Die erste DOOM Verfilmung war meiner Meinung nach ganz ok, aber das hier wird vermutlich Film des Jahres!


----------



## Jerec (11. März 2019)

James Cameron sollte sich dieser Sache mal annehmen


----------



## Cobar (11. März 2019)

In DOOM wird eine Geschichte erzählt? Man ballert sich doch sowieso nur durch unzählige Dämonen, Aliens und was auch immer man so vor die Flinte bekommt...
Ich fand den Film von 2005 gar nicht so schlecht, besonders die Egoshooter-Perspektive gegen Ende des Films hat mir sehr gut gefallen.
Dass der neue DOOM jetzt irekt auf DVD/Bluray erscheinen wird, deutet für mich an, dass die Macher jetzt schon nicht an den Film glauben.
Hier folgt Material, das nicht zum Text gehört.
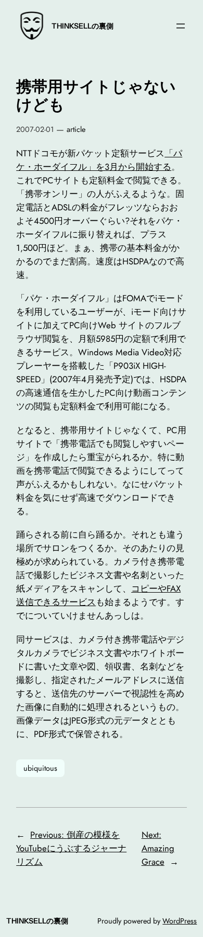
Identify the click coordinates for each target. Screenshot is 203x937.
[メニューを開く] (180, 26)
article (76, 129)
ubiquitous (40, 768)
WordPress (179, 921)
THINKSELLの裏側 (82, 26)
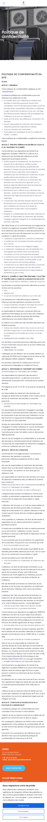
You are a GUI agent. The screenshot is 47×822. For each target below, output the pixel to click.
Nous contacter (13, 768)
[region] (23, 802)
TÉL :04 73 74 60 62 (10, 758)
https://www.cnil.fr (15, 659)
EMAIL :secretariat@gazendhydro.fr (17, 760)
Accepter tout (23, 805)
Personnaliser (23, 811)
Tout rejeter (23, 817)
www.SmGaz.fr (7, 92)
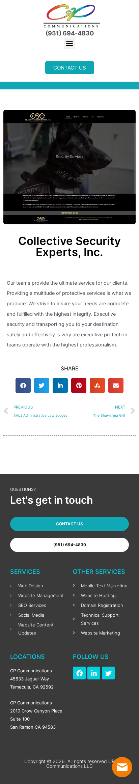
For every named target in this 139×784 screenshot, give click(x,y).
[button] (69, 43)
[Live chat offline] (122, 767)
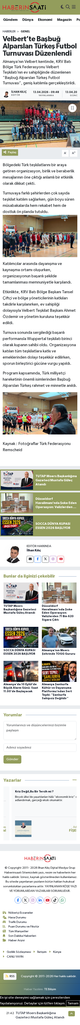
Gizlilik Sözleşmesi (19, 951)
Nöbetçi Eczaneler (20, 912)
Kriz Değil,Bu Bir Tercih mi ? (26, 791)
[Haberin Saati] (24, 7)
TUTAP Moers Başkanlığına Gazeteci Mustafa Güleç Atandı (19, 609)
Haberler (9, 31)
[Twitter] (45, 559)
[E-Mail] (30, 559)
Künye (57, 951)
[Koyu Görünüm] (62, 7)
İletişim (42, 951)
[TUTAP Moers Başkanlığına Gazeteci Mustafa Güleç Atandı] (20, 593)
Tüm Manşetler (18, 931)
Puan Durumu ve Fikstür (23, 926)
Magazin (64, 20)
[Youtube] (60, 559)
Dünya (27, 20)
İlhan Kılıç (34, 550)
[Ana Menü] (74, 7)
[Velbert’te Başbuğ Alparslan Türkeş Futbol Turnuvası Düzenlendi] (40, 124)
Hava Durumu (17, 917)
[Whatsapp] (62, 900)
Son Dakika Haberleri (22, 935)
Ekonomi (45, 20)
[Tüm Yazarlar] (75, 780)
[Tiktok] (54, 900)
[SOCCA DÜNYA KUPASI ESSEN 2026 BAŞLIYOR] (20, 637)
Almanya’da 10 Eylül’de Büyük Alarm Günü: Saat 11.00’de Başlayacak (20, 688)
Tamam (73, 1003)
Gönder (12, 759)
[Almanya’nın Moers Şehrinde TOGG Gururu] (59, 637)
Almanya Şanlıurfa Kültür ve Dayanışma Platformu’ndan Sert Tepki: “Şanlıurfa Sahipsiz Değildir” (57, 691)
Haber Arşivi (16, 940)
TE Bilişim (50, 989)
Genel (25, 31)
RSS (12, 976)
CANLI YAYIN (15, 956)
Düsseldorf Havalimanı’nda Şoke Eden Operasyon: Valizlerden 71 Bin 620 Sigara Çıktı (58, 613)
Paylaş (12, 152)
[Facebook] (37, 559)
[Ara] (68, 7)
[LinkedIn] (40, 900)
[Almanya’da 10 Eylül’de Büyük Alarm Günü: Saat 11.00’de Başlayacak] (20, 671)
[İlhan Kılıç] (13, 553)
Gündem (10, 20)
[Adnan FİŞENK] (15, 828)
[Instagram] (53, 559)
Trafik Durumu (17, 922)
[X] (25, 900)
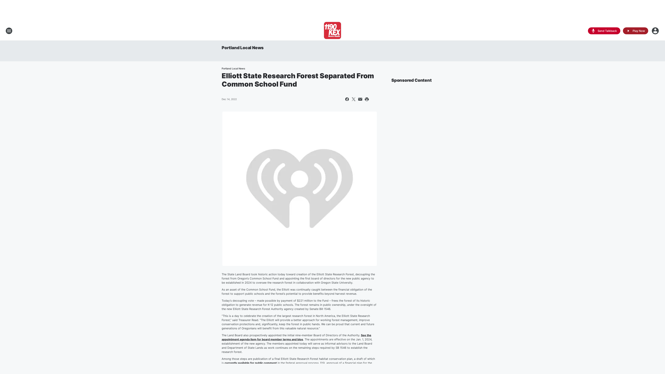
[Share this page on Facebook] (347, 99)
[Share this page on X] (353, 99)
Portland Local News (243, 47)
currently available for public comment (251, 363)
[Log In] (655, 30)
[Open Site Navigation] (9, 30)
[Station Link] (332, 31)
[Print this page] (366, 99)
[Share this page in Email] (360, 99)
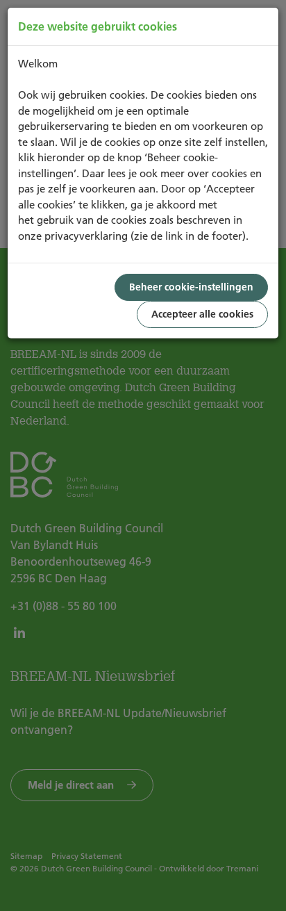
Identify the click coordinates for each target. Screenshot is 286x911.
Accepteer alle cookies (202, 314)
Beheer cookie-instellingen (191, 287)
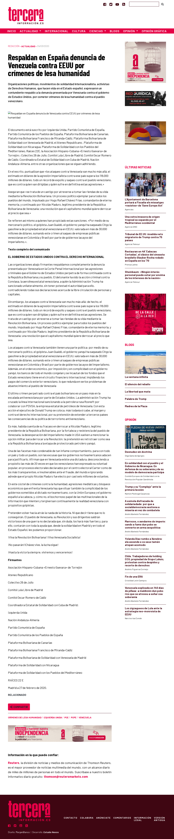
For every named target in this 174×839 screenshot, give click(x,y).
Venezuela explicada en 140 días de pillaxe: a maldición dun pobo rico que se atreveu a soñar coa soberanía (144, 592)
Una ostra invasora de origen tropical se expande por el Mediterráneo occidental (142, 219)
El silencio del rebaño (137, 384)
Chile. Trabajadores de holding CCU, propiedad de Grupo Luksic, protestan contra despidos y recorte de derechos (144, 561)
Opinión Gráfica (154, 31)
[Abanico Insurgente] (145, 137)
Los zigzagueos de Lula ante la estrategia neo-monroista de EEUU (143, 611)
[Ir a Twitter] (110, 4)
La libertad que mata (137, 391)
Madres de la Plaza (136, 406)
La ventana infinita (136, 376)
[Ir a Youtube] (117, 4)
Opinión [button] (129, 31)
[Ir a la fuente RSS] (123, 4)
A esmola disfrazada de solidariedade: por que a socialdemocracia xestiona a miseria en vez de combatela (142, 505)
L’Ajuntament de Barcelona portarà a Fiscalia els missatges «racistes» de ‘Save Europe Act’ (144, 202)
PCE (66, 717)
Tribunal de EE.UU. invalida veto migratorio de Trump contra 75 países (144, 237)
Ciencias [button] (96, 31)
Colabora (86, 817)
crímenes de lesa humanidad (24, 717)
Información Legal (142, 818)
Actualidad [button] (29, 31)
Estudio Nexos (51, 832)
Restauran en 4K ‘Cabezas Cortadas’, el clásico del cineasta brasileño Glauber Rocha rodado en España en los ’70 (145, 256)
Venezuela (85, 717)
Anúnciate (103, 817)
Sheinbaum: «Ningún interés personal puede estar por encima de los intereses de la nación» (145, 274)
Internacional (56, 31)
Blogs (114, 31)
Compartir (20, 706)
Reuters (13, 763)
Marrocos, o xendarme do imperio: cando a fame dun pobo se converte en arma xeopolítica (145, 524)
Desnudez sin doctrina (138, 451)
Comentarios (122, 817)
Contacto (70, 817)
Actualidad (28, 46)
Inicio (11, 31)
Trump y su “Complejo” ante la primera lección (143, 488)
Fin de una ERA (134, 576)
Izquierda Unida (53, 717)
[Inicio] (26, 15)
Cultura (79, 31)
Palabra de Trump (135, 398)
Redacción (13, 46)
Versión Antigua (159, 818)
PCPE (73, 717)
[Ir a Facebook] (104, 4)
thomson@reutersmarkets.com (66, 776)
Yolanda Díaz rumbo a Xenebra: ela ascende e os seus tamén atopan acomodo (143, 541)
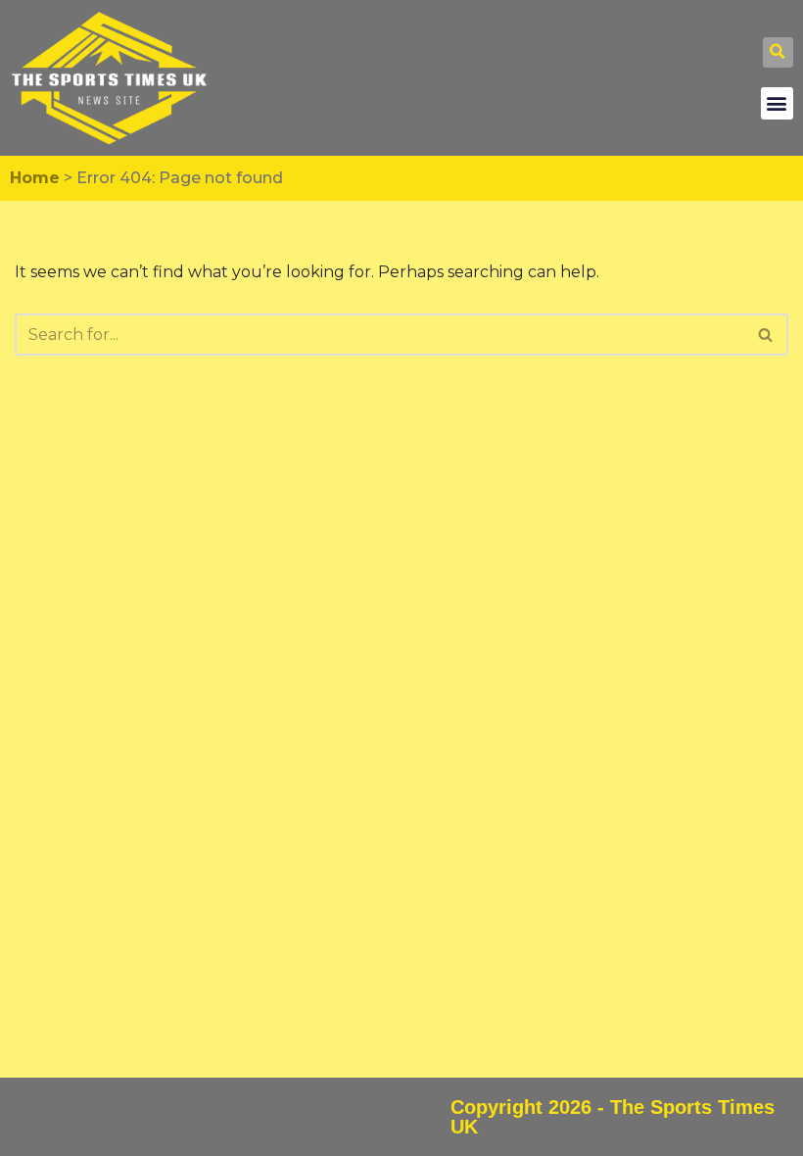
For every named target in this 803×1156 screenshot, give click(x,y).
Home (35, 178)
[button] (778, 52)
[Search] (766, 334)
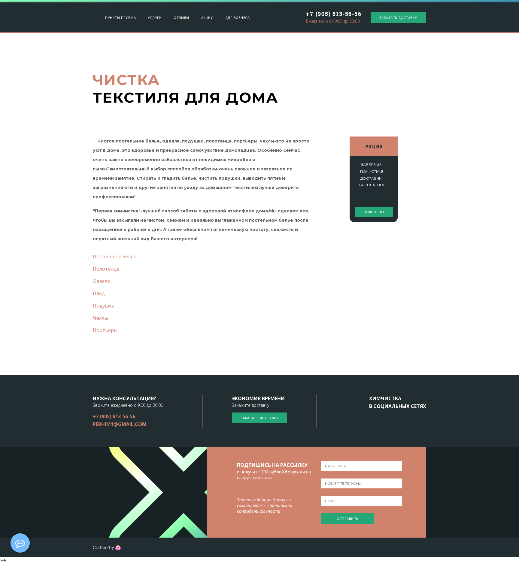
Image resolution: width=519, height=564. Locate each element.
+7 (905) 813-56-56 (333, 13)
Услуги (155, 17)
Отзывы (181, 17)
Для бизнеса (238, 17)
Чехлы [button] (100, 318)
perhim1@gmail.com (120, 424)
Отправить (347, 518)
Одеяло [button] (101, 281)
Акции (207, 17)
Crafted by (104, 547)
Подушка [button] (103, 305)
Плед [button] (99, 293)
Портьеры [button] (105, 330)
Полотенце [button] (106, 269)
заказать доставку (398, 17)
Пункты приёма (120, 17)
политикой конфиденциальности (264, 508)
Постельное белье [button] (114, 256)
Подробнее (374, 212)
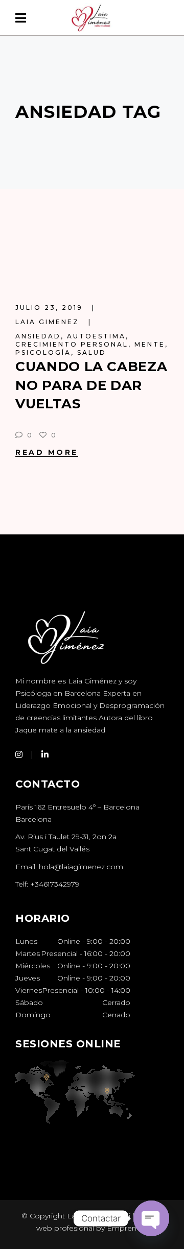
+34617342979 (54, 884)
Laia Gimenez (48, 322)
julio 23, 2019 (50, 307)
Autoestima (96, 336)
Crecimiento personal (71, 344)
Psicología (43, 352)
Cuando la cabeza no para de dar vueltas (91, 385)
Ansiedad (38, 336)
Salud (91, 352)
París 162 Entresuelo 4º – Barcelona (77, 807)
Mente (149, 344)
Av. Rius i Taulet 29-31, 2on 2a (66, 836)
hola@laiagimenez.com (81, 866)
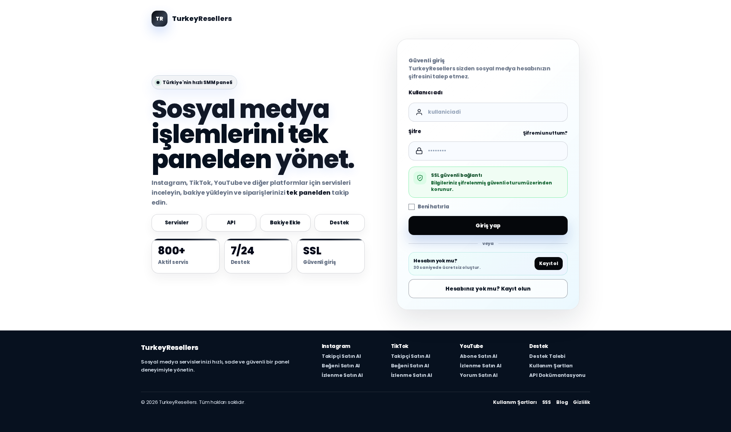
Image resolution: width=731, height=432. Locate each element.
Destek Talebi (547, 356)
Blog (562, 402)
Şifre (415, 131)
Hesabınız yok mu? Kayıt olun (488, 288)
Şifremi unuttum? (545, 133)
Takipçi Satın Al (341, 356)
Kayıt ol (548, 264)
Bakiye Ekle (285, 222)
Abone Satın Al (478, 356)
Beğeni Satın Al (341, 366)
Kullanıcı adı (426, 92)
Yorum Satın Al (479, 375)
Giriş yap (488, 225)
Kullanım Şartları (551, 366)
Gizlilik (581, 402)
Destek (339, 222)
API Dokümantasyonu (557, 375)
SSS (546, 402)
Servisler (177, 222)
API (231, 222)
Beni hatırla (433, 206)
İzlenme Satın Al (342, 375)
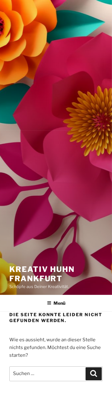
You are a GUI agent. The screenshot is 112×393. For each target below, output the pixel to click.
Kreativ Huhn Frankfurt (42, 274)
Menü (59, 303)
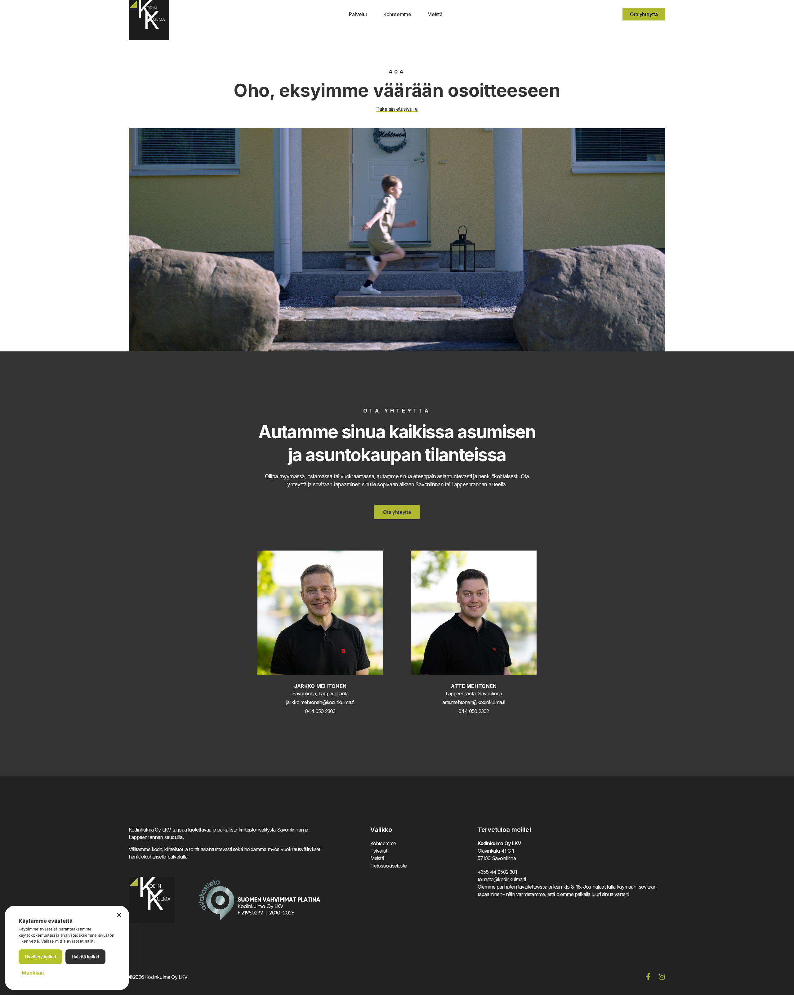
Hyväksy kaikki (40, 956)
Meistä (435, 14)
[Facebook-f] (648, 976)
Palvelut (358, 14)
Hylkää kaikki (85, 956)
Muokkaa (33, 973)
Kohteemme (397, 14)
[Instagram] (661, 976)
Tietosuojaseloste (388, 866)
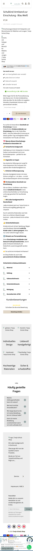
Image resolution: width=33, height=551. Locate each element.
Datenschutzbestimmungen (15, 516)
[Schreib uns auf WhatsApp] (29, 547)
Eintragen (28, 509)
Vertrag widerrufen (7, 549)
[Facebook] (9, 526)
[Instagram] (19, 526)
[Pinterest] (24, 526)
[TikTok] (14, 526)
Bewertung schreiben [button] (16, 312)
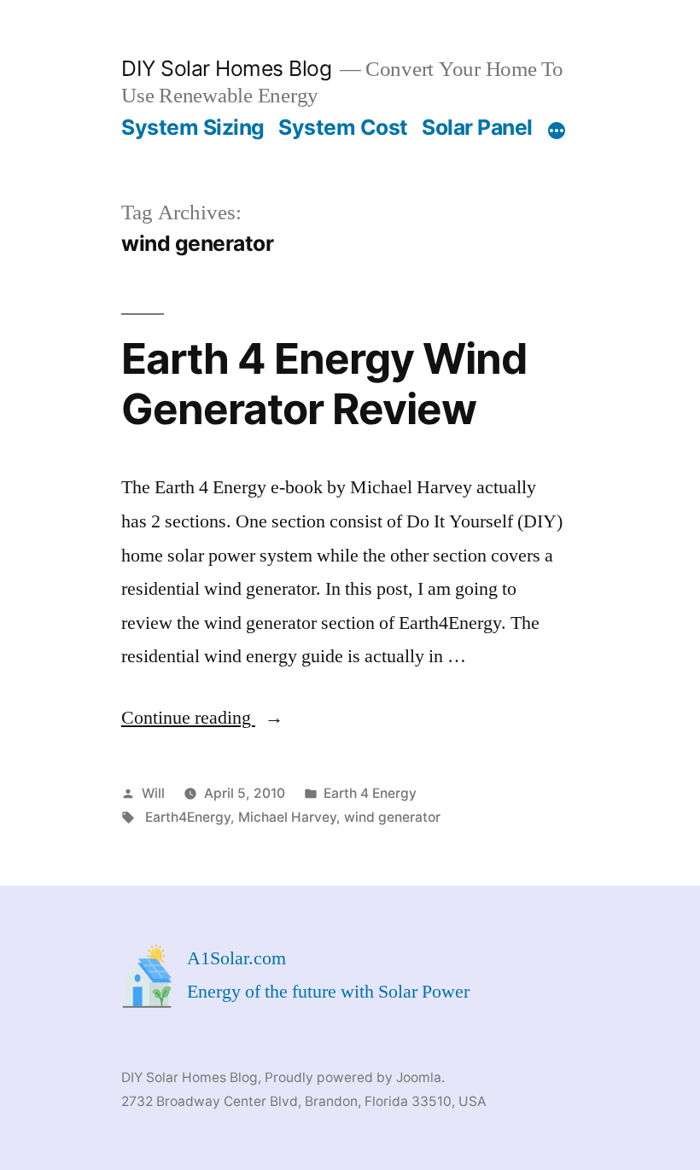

Das Bild von dem Wissenschaftler sieht ja grausam aus (und das sicher nicht im positiven Sinn). Sowas sieht man sonst am Wochenende auf Tele5 laufen und wenn es ganz besonders schlecht ist, kriegen wir den Film dann wohl nächstes Jahr sogar als SchleFaZ zu sehen. Darüber würde ich mich wiederum freuen, dann gibt es genug zu Trinken beim Film, so dass man diesen auch halbwegs durchsteht


----------



## xdave78 (11. März 2019)

Fand den Film aus 2005 auch "Okay". Viel gibt "die Story" ja nun wirklich nicht her insofern war der schon in Ordnung.


----------